Has anyone considered buying an agency or small/medium consultancy?
October 07, 2020
by a searcher from Indiana University, Bloomington/Indianapolis - Kelley School of Business in Dallas, TX, USA
I'm curious as how you thought about it fitting into your thesis and how you considered factors in terms of valuation. I'm coming across several agencies/consultant shops in the industry niches I'm starting with, and wondering if other searchers have gone in for it.
from Tufts University in Los Angeles, CA, USA
- Usually there's relatively little working capital, so growth is self-funding.
- The cost structure is predominantly labor, so scaling up is not as challenging as it would be for a manufacturing business that needs to adjust facility size.
- Margins can be very attractive, especially when operating in a segment where the services are in high demand. A well-run agency gets tremendous leverage out of its top experts, and can typically squeeze >50% EBITDA margins from each marginal $ of revenue growth.
- Multiples for smaller agencies are often under 5x EBITDA, and sometimes as low as 2-3x.
The challenges are that they are pretty unstable businesses:
- Typically the owner is responsible for generating/servicing a disproportionate amount of the revenue.

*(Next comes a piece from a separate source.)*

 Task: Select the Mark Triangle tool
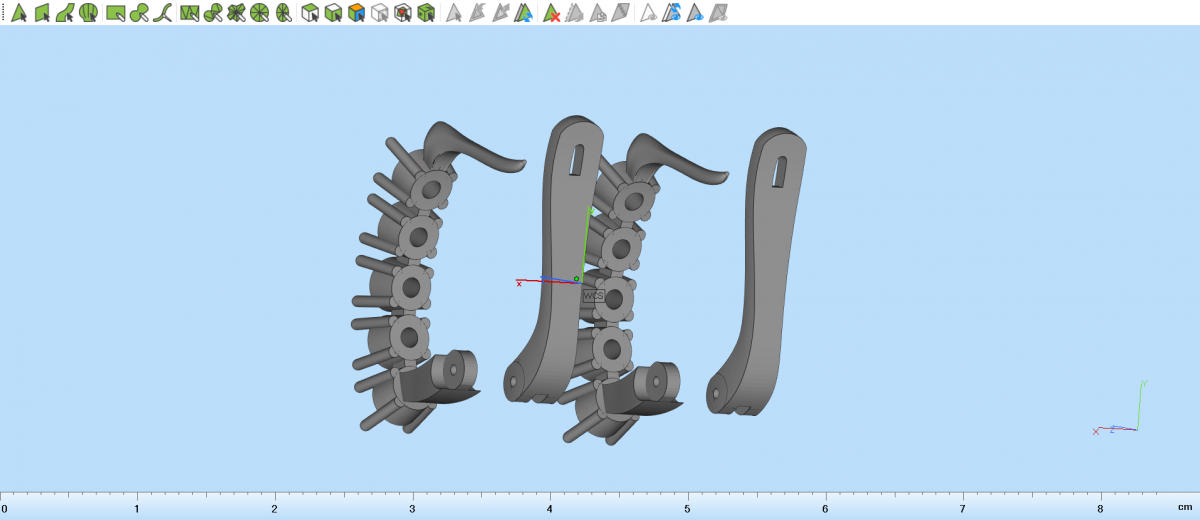pyautogui.click(x=18, y=13)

- Besides the owner, there's usually very high key person risk at the top of the firm. Most customers are really paying for 1-2 hours a week of attention from those experts, then 20+ hours per week of execution/fulfillment from the junior staff. So if a key person leaves, customers can become unhappy very quickly.
- While the cost structure may appear to be largely variable (people), if a large client is lost and you have to cut expenses you may find that nobody is dispensable. Which forces you to either accept lower margins or invest heavily in biz dev efforts.
I come from an advertising/media agency background, and in order for me to seriously consider buying one I would have to be highly confident that I could leverage my past working relationships to bring in a very large client immediately after closing, thus adding significant $ to the bottom line.